In a study published in Neurosurgery, NYU Langone Health researchers used neurosurgeons’ operative notes to inform an accurate and interpretable natural language processing (NLP) algorithm that could generate an automated registry of spine surgery.

NLP combs through data to pinpoint keywords that capture the meaning of a body of text, and in doing so this method has the potential to reduce the time and cost that make scaling up manual registries challenging. This creates the potential to facilitate more clinical research opportunities and better monitor care.

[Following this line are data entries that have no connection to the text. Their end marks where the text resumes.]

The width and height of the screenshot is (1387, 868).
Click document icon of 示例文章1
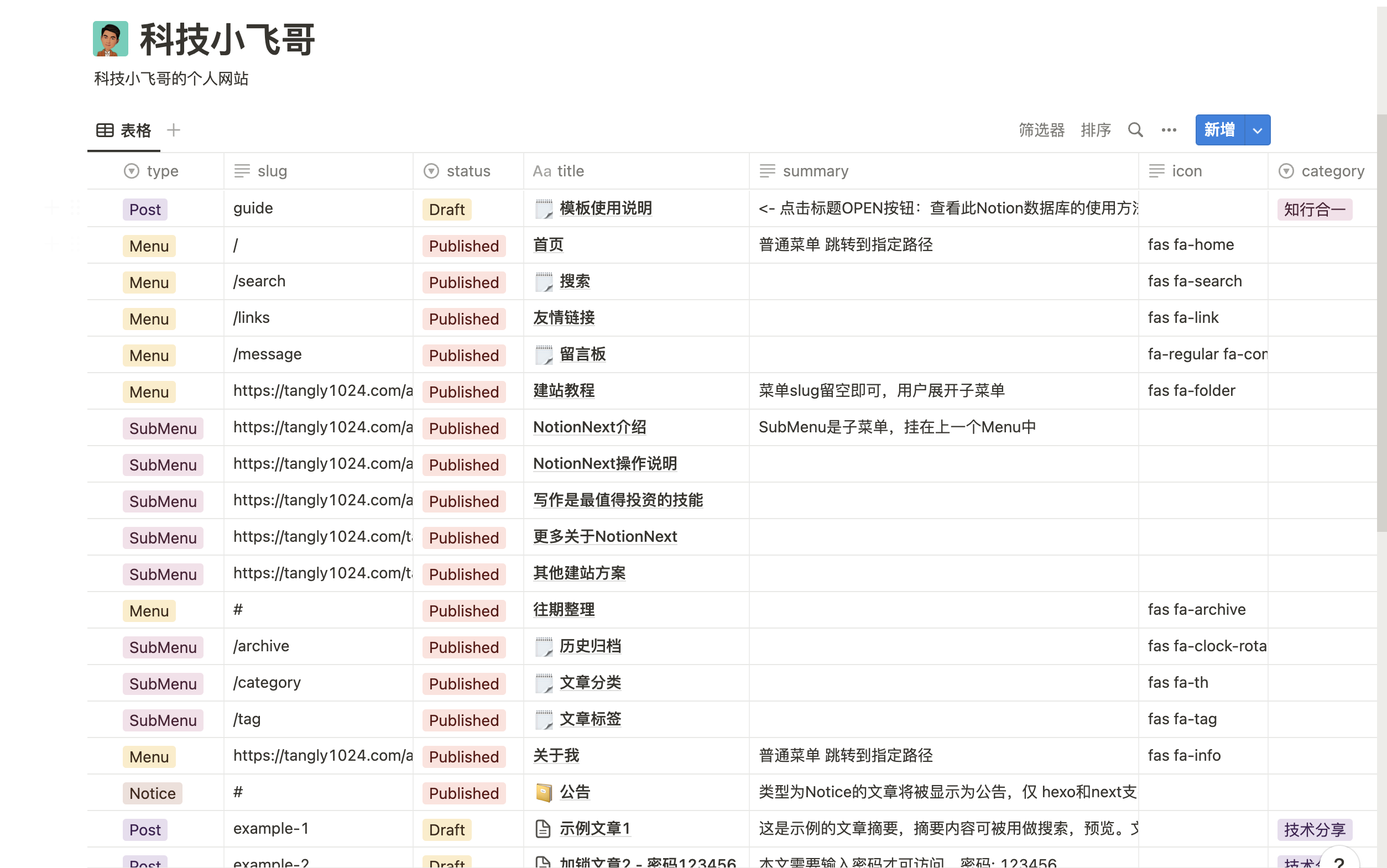[x=543, y=829]
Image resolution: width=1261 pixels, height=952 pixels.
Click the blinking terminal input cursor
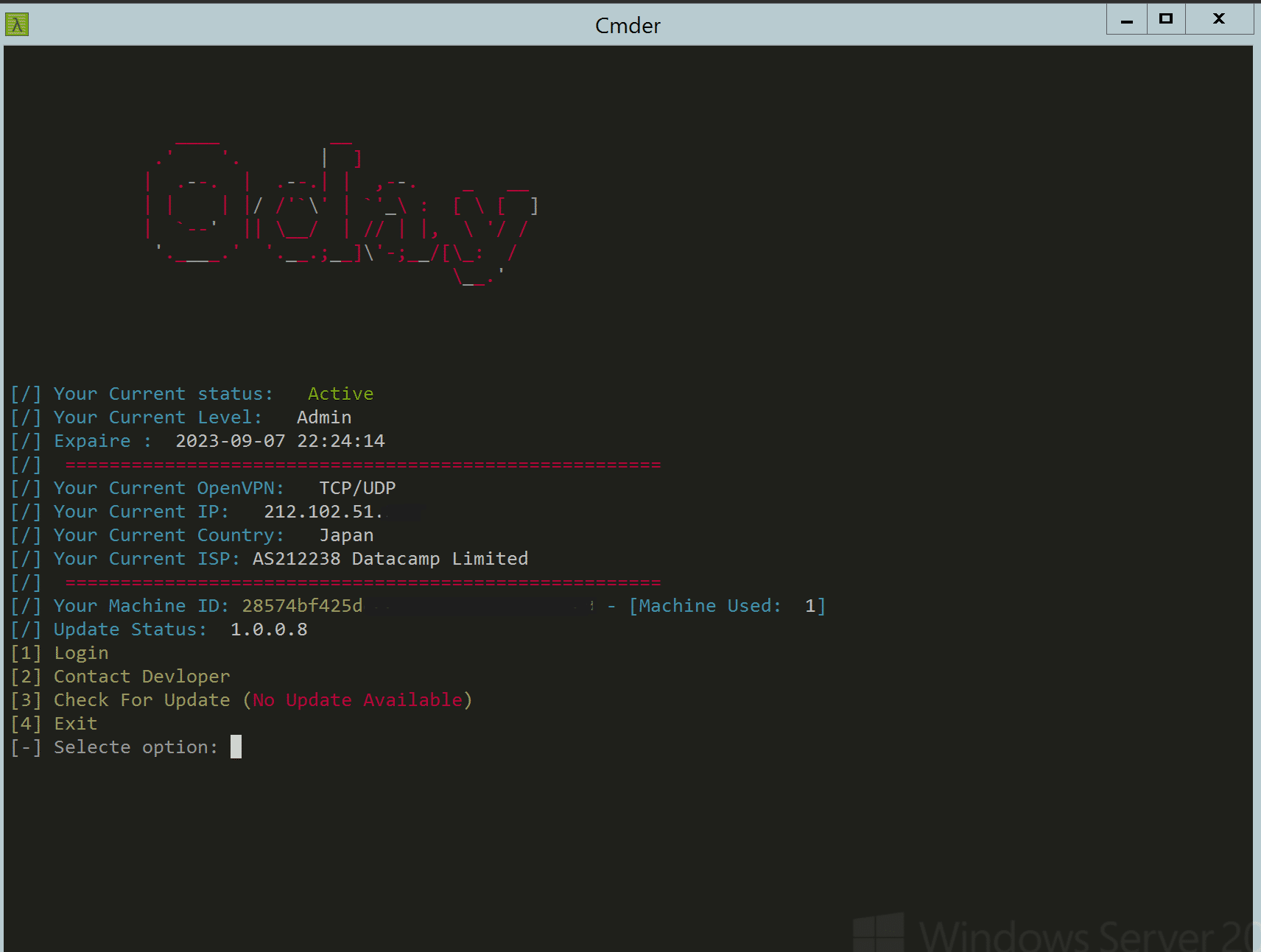click(236, 747)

“Previously surgeons had to manually enter registry data, or rely upon programming methods set up by computer scientists. Now, surgeons can set up the computational model instead of manually doing the work themselves.”

Eric K. Oermann, MD

“Previously surgeons had to manually enter registry data, or rely upon programming methods set up by computer scientists,” says Eric K. Oermann, MD, senior author on the study. “Now, surgeons can set up the computational model instead of manually doing the work themselves.”

Human in the Loop

This model is considered a human-in-the-loop approach, where a computational or artificial intelligence (AI) model greatly benefits from human interaction.

According to Dr. Oermann, surgeons actively participating in training the model were asked questions like “How do you talk about surgery?” and “How do you write about surgery?” They then used a pattern-matching method within NLP to design classifiers that could order or categorize this information on a surgeon-by-surgeon basis.

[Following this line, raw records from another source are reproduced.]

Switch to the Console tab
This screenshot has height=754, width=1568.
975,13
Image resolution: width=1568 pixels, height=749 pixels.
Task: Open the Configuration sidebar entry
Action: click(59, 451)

Researchers began with the NYU Langone “data lake,” which combines unstructured data from the electronic health record (EHR), billing department, imaging systems, and other sources of information. They ran a structured language query to collect 31,502 notes—including spine, cranial, and peripheral cases—for analysis. This data was processed using regular expressions (regex) classifiers, 650 lines of code, written in collaboration with operating surgeons and trainees.

In this study, the relative simplicity of the regex method provided transparency in interpreting results as compared with more sophisticated AI models. AI models are often described as black boxes. It can be difficult to understand how they arrive at their decisions, making them challenging to deploy in healthcare settings.

The generated autoregistry of operative notes that were run through the regex classifiers included 14 labeled spine procedures. NLP classifiers had an average accuracy of 98.86 percent at identifying both spinal procedures and relevant vertebral levels. They also correctly identified the entire list of defined surgical procedures in 89 percent of patients. Researchers were able to identify patients who required additional operations within 30 days, monitoring outcomes and quality metrics.

Next Steps

Because of the specificity used in surgeons’ language, this study cannot be generalized to other hospitals. However, the study demonstrates the method could be replicated in other settings to generate additional autoregistries. This would require neurosurgery domain expertise and practical NLP programming skills. With relatively simple computing requirements, and cost-effective use of surgeons’ time, this method improves upon existing manual methods. Future directions for research include collecting additional spine outcomes data and comparing the regex classifiers against other machine learning models.